The structural critique generalizes beyond AMÁLIA. Italy, France, Germany, Switzerland, the OpenEuroLLM consortium, and every subsequent national project benefit from public discourse holding national LLM efforts to operational standards on openness, data accounting, and strategic positioning.
The European sovereign-AI agenda is a serious strategic project that deserves serious public discourse. O.Carmo’s analysis is what serious public discourse looks like. Appropriately diplomatic. Structurally rigorous. Willing to ask the hard questions in public when the public investment justifies it. More of this is needed — across every European sovereign-LLM project, not just AMÁLIA.
Implications for Portugal and European AI Sovereignty
The development of AMÁLIA signifies Portugal’s commitment to establishing a sovereign AI capability in European Portuguese, with potential implications for national policy, research independence, and industry competitiveness. However, unresolved questions about transparency and strategic focus could influence its future utility and trustworthiness.
European Sovereign-LLM Movement Faces Structural Questions
Across Europe, countries like Italy, Germany, France, and Norway are investing heavily in national LLMs, often with similar structural challenges. These efforts are characterized by debates over model openness, native data sufficiency, and strategic objectives, yet they often lack explicit answers. Portugal’s AMÁLIA exemplifies this broader pattern, with its public funding and national scope making these questions particularly salient.
The European sovereign-LLM movement is still in early stages, with many models in development or deployment, but few have publicly addressed the core structural questions that determine long-term success and strategic alignment.
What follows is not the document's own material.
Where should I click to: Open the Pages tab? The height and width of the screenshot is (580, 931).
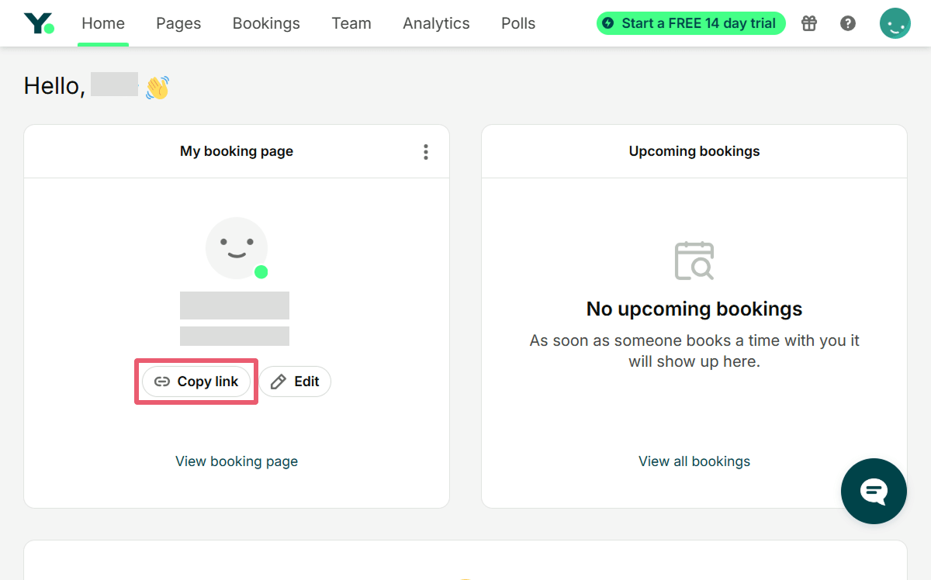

“AMÁLIA is an impressive piece of work, but it raises fundamental questions about openness, data, and objectives that are yet to be answered.”
— Duarte O.Carmo
Unanswered Questions About Openness, Data, and Goals
It is not yet clear how open AMÁLIA will be in practice, especially regarding access to its weights and training data. The sufficiency of native-language data remains debated, with only a small portion explicitly European Portuguese. Strategic objectives—whether the model aims for research, industry, or policy use—are also not explicitly defined or publicly clarified.
Next Milestones and Ongoing Evaluations
The final version of AMÁLIA is scheduled for June 2026, with ongoing evaluations of its performance and transparency. Researchers and policymakers will likely scrutinize its openness, data sources, and strategic role in Portugal and Europe. Further public disclosures and benchmarks are expected to clarify these issues in the coming months.
Key Questions
What is the current status of AMÁLIA?
AMÁLIA’s base version is operational, publicly available, and outperforms many benchmarks in European Portuguese tasks. The final version is expected by June 2026.
What are the main concerns about AMÁLIA?
Key concerns include the model’s openness, the sufficiency of native Portuguese data, and the clarity of its strategic objectives.
How does AMÁLIA compare to other European models?
It outperforms previous open models and beats Qwen 3-8B on most Portuguese benchmarks, though it trails on some specific tests like ALBA.
Why do the structural questions matter?
These questions determine the model’s transparency, trustworthiness, and strategic role, influencing Portugal’s AI sovereignty and European competitiveness.
What will happen next in the development of AMÁLIA?
The final version is due in June 2026, with ongoing assessments and potential disclosures that will clarify its openness, data use, and strategic goals.